The 10 minutes with Xi Jinping that changed Donald Trump’s mind on North Korea
US President Donald Trump said he once thought Beijing had more than enough power to rein in North Korea, but changed his mind after talks last week with his Chinese counterpart, Xi Jinping.
Recounting his meeting with Xi in Florida and an hour-long phone call on Wednesday, Trump told The Wall Street Journal that he had “great chemistry” with the Chinese leader, a reversal of his previous anti-China rhetoric.
“We like each other. I like him a lot. I think his wife is terrific,” Trump was quoted as saying.
At a summit in which bilateral trade and North Korea’s nuclear programme topped the agenda, Trump said he told Xi that he believed Beijing could easily take care of the threat of Pyongyang, prompting Xi to explain the history of China and Korea, the report said.
“After listening for 10 minutes, I realised it’s not so easy,” Trump was quoted as saying.
“I felt pretty strongly that they had a tremendous power over North Korea ... But it’s not what you would think.”
Trump gave orders on the weekend to send an aircraft carrier strike group towards the Korean peninsula.
In Wednesday’s phone call, Trump urged Xi to let North Korean leader Kim Jong-un know that the United States also had nuclear submarines.
“You cannot allow a country like that to have nuclear power, nuclear weapons,” Trump was quoted as saying. “That’s mass destruction.
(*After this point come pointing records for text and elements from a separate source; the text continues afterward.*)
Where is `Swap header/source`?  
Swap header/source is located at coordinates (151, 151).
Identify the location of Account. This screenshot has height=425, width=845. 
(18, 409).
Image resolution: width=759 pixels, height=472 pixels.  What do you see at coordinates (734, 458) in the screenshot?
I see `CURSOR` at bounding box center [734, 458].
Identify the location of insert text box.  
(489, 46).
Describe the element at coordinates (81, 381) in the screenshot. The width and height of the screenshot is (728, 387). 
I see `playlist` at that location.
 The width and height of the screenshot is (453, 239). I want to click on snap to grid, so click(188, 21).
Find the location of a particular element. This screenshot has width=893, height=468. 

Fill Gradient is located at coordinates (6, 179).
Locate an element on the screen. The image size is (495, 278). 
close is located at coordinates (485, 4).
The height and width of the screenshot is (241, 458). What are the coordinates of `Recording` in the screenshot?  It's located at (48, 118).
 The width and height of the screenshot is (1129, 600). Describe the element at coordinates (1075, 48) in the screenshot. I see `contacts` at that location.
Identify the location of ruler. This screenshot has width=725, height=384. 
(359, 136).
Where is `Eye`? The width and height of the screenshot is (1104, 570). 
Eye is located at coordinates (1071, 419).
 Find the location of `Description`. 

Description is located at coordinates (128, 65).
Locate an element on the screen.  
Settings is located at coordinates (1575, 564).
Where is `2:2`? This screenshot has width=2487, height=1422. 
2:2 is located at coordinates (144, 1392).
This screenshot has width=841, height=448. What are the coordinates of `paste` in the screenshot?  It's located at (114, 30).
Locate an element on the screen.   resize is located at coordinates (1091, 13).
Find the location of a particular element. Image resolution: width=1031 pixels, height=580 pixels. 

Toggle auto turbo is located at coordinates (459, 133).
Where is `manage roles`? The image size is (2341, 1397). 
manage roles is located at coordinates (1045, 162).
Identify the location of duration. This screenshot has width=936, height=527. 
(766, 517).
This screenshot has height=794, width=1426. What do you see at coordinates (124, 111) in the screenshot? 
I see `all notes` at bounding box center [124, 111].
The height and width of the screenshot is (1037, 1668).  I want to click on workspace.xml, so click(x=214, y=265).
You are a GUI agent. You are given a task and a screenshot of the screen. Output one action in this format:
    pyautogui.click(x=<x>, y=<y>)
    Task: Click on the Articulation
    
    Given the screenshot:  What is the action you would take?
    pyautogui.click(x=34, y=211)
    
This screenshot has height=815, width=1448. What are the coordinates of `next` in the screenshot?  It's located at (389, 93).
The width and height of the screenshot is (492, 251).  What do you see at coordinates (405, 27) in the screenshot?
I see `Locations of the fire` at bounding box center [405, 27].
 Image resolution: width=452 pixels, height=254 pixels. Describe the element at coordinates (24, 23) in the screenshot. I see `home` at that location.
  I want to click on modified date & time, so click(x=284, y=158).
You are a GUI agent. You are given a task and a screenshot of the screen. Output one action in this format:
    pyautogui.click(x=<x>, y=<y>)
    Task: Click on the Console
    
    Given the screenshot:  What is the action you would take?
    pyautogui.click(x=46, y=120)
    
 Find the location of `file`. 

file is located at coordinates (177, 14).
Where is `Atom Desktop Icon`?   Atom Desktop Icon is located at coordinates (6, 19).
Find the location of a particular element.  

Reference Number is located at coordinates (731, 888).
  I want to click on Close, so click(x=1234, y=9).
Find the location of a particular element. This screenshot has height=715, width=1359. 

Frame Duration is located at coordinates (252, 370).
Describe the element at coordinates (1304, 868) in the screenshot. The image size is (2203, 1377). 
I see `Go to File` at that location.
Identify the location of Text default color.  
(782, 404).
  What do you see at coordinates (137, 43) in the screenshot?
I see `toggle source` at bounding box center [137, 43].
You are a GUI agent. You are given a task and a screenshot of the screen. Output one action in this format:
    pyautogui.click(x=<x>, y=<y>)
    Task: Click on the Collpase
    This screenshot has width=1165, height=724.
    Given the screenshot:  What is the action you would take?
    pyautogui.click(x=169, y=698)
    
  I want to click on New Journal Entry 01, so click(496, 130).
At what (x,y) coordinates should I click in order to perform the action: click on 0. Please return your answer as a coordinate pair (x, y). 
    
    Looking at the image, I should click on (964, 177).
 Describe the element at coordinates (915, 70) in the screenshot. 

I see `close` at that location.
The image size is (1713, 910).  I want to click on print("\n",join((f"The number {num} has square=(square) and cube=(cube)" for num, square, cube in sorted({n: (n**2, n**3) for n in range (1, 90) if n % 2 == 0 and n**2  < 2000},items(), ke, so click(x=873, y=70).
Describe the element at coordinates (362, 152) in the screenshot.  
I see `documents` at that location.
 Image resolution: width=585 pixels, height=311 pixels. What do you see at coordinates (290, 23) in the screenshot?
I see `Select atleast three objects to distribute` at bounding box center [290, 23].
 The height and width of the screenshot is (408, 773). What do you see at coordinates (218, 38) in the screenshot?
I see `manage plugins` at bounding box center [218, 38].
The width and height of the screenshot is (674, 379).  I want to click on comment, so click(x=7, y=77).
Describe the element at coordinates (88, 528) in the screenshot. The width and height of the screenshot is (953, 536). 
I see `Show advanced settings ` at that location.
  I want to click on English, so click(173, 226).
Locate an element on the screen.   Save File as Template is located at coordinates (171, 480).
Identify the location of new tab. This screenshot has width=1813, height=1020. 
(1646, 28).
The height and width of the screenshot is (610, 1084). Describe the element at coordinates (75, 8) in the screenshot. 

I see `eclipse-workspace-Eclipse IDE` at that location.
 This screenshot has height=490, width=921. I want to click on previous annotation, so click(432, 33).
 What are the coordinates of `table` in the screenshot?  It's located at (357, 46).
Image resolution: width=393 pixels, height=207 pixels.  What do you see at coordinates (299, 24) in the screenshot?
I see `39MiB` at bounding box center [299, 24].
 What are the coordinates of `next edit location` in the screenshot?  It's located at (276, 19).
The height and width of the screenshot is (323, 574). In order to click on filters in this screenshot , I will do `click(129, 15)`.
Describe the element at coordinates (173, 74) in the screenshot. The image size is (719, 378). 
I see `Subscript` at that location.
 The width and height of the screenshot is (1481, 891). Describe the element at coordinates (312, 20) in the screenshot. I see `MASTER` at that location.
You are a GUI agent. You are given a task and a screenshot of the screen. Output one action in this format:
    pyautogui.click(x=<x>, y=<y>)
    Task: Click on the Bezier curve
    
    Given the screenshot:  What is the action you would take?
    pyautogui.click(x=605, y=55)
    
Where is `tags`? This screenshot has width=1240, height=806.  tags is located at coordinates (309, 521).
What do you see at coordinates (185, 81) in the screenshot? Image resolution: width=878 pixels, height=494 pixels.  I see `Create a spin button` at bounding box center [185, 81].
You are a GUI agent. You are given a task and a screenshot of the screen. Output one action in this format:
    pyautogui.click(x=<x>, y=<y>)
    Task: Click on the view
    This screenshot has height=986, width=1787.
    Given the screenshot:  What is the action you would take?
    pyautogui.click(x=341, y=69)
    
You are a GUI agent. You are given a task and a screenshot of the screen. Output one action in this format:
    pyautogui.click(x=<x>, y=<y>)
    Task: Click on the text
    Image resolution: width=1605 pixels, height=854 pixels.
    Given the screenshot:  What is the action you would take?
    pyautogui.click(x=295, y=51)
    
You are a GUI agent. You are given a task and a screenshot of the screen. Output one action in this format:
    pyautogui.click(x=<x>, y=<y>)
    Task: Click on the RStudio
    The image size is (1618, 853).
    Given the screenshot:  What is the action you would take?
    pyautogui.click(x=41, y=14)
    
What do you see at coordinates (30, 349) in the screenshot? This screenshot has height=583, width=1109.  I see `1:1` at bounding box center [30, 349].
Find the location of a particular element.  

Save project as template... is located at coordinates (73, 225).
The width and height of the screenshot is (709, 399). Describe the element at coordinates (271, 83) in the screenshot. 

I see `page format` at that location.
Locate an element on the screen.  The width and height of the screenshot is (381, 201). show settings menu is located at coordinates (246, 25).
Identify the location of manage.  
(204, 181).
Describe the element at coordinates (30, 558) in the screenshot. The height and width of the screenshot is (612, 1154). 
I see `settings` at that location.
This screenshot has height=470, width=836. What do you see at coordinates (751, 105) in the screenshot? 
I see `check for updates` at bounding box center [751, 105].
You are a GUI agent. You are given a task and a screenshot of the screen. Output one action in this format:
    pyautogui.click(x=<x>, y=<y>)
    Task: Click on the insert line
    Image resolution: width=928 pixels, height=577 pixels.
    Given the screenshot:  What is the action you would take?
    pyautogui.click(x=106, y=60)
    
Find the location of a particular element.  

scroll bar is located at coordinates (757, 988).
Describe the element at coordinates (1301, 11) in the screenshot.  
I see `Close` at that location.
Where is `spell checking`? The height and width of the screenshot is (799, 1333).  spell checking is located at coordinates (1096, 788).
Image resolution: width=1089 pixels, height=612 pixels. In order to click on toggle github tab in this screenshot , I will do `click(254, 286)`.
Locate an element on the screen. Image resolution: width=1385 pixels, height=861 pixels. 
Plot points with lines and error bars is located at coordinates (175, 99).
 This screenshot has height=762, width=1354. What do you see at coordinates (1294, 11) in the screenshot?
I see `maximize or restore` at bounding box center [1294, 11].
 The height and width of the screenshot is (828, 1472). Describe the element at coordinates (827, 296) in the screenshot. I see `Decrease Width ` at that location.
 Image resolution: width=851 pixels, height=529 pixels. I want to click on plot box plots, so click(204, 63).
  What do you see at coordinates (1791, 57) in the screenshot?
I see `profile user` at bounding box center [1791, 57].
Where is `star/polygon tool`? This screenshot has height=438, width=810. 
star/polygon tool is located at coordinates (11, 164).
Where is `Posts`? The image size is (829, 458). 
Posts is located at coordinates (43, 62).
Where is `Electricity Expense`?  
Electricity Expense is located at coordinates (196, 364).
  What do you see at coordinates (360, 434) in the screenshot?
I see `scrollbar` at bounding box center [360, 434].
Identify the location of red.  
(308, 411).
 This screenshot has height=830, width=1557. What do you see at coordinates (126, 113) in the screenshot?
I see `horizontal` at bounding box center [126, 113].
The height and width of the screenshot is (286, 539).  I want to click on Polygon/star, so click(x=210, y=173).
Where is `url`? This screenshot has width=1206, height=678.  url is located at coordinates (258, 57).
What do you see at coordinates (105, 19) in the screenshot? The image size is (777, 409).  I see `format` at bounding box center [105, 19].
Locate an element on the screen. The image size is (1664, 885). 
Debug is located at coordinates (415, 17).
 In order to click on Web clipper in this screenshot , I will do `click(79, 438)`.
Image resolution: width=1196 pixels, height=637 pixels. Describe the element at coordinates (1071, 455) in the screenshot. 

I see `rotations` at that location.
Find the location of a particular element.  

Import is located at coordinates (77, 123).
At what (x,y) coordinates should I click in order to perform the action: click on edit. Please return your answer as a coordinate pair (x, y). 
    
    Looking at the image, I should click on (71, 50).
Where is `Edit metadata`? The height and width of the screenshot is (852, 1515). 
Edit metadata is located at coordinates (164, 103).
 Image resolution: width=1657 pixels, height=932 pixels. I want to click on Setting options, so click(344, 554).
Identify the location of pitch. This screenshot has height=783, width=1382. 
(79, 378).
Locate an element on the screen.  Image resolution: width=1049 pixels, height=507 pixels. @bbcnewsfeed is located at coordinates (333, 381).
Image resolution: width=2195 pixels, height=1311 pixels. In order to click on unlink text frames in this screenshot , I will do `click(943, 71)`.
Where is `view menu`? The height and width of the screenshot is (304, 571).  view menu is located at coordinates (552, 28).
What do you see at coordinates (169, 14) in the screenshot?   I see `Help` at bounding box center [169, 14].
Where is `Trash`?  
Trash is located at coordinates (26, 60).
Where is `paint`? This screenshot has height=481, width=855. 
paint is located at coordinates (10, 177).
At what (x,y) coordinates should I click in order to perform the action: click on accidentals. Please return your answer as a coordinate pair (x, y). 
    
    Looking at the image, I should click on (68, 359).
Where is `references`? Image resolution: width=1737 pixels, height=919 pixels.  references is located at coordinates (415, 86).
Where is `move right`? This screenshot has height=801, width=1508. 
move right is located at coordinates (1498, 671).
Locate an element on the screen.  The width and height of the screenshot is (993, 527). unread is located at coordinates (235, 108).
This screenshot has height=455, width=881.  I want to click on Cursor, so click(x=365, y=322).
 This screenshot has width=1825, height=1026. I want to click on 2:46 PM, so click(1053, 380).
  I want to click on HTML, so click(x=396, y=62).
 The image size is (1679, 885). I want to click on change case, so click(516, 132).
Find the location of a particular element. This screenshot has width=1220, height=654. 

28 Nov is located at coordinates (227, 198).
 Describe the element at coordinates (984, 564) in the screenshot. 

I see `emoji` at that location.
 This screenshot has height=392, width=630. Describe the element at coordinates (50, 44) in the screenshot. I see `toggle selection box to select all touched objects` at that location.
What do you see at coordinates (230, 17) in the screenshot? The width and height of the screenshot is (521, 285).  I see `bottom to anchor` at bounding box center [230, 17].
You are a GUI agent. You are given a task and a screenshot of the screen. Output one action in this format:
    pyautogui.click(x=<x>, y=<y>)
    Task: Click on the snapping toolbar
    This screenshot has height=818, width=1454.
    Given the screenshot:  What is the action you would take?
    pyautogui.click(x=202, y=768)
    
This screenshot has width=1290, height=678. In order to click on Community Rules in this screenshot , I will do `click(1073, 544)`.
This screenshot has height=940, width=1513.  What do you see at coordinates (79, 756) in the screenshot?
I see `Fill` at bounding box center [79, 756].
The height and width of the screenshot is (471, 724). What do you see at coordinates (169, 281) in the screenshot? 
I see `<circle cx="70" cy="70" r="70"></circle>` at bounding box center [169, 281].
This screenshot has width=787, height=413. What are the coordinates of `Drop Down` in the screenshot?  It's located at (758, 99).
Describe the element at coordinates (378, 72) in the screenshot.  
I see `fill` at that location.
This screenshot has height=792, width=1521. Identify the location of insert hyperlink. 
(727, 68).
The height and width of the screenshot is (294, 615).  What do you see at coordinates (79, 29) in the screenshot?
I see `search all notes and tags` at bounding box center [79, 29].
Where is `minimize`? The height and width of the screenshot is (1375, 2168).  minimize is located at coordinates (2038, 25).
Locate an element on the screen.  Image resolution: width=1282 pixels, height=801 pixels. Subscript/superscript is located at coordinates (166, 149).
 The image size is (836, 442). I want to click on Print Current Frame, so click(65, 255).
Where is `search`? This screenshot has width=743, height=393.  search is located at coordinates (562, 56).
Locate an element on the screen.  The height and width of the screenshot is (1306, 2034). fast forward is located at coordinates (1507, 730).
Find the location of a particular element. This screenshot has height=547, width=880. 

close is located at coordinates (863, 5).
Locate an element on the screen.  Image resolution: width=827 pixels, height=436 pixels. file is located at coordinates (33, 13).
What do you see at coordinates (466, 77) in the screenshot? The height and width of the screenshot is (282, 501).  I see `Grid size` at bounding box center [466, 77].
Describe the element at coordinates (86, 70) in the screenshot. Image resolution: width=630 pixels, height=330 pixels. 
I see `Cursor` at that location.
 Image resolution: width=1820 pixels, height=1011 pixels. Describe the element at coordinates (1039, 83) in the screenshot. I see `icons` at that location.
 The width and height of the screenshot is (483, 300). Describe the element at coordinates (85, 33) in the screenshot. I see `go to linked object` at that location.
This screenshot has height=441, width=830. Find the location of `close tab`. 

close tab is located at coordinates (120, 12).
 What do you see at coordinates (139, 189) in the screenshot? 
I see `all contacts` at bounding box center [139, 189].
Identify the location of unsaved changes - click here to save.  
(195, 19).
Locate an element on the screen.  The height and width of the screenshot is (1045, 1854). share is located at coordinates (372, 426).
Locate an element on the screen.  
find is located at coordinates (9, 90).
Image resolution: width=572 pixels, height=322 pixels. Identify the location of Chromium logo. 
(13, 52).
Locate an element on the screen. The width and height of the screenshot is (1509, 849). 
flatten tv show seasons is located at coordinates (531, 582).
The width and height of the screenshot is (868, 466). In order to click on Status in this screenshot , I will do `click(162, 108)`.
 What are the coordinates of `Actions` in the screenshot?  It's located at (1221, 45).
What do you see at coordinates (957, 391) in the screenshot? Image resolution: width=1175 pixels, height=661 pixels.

He doesn’t have the delivery systems yet, but he will.”
The two leaders also discussed China turning away North Korea coal shipments, the report said.
In recent months, Trump has criticised China for not doing enough to resolve threats from North Korea and accused Beijing of manipulating the yuan.
Despite those tensions, the two leaders spent hours with each other at the summit, including long stretches without their retinues. The opening discussion between them was originally planned for up to 15 minutes, but lasted for three hours.
“And then the second day we had another 10-minute meeting and that lasted for two hours,” Trump said. “We had just a very good chemistry.”
That personal relationship was not something the US leader had expected. “He’s so smart. It’s to his advantage. I like to call it flexible ,” Trump said.
Xi was also the first world leader to learn of Trump’s decision to launch a barrage of missiles into Syria on Thursday night in response to a chemical attack.
According to Fox News, Trump told Xi of his decision when they were having “beautiful piece of chocolate cake”. Xi paused for 10 seconds before saying that he was “OK” with the strike because the gas attack had killed children.
The rapport was reminiscent of the relationship Xi established with Trump’s predecessor Barack Obama at Sunnylands in 2013.
Chinese analysts said Trump’s assessment amounted to diplomatic rhetoric, and the Trump-Xi relationship was not yet on par with that between Obama and Xi.
Zhang Zhexin, a US affairs specialist from the Shanghai Institutes for International Studies, said: “It takes time to develop this initial chemistry between two leaders into a working relationship between two governments. Trump’s unpredictability and his evolving and unstable administration make it harder to develop genuine friendship with Xi.”
Liu Weidong, a US affairs analyst from the Chinese Academy of Social Sciences, said Trump’s ability to change tack had helped him gain ground with China.
“By saying things conventional politicians would never say, Trump succeeded in optimising US national interests. But it takes time to see whether this ‘bromance’ is real – a conflict could totally destroy it,” Liu said.